(Source data)
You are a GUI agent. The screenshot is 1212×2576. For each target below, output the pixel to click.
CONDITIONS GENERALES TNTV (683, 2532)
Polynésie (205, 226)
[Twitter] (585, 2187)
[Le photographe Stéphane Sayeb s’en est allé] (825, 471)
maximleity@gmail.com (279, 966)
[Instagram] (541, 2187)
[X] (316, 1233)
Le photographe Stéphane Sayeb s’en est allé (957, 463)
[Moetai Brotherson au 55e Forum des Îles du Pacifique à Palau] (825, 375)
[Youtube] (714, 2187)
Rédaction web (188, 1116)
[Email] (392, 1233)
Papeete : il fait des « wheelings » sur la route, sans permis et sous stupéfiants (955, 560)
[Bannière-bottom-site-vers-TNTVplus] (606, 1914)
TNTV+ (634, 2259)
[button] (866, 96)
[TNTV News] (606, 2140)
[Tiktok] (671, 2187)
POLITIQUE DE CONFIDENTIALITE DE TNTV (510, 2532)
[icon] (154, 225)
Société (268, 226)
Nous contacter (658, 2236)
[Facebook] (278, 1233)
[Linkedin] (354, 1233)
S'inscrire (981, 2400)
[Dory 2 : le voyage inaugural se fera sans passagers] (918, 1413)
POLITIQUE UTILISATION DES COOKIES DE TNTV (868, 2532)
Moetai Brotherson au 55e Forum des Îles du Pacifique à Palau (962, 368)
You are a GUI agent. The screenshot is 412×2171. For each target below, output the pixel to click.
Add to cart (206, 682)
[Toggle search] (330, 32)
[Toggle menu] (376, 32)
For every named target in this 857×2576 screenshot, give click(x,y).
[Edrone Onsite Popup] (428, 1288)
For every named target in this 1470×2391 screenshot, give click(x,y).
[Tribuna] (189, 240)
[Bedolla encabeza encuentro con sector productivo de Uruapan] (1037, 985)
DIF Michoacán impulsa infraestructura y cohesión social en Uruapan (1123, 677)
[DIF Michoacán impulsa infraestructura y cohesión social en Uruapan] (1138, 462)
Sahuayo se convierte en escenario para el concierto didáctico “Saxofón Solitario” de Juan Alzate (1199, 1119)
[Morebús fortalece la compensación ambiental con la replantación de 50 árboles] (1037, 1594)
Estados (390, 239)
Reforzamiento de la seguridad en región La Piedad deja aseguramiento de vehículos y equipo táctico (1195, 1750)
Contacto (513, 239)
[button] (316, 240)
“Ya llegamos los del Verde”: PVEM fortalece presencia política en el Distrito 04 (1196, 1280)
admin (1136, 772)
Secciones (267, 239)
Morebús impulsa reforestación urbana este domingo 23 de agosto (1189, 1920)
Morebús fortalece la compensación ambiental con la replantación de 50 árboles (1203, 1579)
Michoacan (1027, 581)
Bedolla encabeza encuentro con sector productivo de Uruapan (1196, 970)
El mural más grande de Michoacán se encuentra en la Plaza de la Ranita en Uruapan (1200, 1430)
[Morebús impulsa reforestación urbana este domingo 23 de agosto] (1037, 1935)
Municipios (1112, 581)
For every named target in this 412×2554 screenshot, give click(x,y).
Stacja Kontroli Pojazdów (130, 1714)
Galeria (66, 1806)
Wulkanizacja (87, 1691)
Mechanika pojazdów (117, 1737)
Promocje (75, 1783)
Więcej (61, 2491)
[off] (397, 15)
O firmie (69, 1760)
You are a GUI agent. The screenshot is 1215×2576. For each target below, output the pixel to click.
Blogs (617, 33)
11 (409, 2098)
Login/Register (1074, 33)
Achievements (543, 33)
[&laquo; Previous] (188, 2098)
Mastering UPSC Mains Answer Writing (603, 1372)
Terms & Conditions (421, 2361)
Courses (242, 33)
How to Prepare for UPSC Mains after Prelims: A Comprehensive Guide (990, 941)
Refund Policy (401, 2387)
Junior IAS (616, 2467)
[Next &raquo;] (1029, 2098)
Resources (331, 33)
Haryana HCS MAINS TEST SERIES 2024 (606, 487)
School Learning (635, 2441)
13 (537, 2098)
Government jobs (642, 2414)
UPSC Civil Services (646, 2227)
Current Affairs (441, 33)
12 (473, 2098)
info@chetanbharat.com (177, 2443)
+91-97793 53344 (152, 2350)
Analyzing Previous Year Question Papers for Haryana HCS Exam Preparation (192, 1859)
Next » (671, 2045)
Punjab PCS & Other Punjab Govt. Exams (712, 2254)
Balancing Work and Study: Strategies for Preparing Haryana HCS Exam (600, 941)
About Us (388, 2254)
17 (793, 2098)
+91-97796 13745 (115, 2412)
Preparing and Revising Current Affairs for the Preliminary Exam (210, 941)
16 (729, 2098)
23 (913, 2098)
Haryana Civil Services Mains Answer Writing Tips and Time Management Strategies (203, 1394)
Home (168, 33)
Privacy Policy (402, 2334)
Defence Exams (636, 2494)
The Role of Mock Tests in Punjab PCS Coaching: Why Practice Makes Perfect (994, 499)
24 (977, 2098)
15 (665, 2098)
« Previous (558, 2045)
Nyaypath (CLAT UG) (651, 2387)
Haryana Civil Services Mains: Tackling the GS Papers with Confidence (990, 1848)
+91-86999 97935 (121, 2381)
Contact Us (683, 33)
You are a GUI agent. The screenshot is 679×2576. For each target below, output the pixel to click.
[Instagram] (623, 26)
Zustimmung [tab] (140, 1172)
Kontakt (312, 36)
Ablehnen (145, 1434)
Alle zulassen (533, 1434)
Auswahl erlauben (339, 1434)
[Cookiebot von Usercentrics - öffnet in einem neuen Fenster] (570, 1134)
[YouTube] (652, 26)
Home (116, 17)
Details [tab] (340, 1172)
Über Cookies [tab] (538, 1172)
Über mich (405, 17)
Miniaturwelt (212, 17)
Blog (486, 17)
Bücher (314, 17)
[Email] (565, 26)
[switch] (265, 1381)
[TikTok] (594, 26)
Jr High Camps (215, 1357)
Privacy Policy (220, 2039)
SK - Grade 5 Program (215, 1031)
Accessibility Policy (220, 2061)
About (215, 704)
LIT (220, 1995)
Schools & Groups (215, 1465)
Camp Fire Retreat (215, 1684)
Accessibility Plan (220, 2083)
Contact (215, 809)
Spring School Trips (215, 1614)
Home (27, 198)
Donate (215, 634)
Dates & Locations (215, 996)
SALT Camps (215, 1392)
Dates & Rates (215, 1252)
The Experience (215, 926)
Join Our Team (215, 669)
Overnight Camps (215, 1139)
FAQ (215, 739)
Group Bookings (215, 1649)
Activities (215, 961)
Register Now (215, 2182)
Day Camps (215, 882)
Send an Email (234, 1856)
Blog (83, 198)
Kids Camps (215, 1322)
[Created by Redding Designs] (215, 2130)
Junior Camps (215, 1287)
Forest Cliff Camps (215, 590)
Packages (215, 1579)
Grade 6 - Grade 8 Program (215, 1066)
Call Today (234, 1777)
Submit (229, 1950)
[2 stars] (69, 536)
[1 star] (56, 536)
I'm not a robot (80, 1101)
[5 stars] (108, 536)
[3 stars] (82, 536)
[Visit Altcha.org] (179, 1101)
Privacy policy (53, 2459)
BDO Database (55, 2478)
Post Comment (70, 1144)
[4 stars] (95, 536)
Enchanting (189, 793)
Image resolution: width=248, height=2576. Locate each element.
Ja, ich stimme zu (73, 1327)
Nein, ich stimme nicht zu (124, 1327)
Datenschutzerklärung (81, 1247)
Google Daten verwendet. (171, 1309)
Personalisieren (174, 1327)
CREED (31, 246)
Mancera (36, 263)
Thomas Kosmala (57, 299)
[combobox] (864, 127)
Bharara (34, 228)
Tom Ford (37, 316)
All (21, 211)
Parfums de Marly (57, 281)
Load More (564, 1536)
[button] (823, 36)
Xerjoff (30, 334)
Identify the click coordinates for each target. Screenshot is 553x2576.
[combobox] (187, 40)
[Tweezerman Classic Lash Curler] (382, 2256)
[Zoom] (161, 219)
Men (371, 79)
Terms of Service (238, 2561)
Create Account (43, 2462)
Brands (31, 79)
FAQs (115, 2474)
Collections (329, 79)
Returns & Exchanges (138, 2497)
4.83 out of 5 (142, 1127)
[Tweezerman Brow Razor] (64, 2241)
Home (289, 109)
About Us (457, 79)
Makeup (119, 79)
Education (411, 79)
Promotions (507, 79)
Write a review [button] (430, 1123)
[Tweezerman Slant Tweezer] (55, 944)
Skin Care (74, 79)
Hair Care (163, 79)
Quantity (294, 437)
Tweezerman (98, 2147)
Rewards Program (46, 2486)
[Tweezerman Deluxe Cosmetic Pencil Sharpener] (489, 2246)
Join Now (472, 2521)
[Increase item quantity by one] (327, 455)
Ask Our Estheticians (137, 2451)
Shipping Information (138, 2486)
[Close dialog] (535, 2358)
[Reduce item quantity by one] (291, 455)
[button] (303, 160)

(What is being asked) Your response should be the lines of the entries above that include the string "cohesión".

(Expected output)
DIF Michoacán impulsa infraestructura y cohesión social en Uruapan (1123, 677)
[DIF Michoacán impulsa infraestructura y cohesión social en Uruapan] (1138, 462)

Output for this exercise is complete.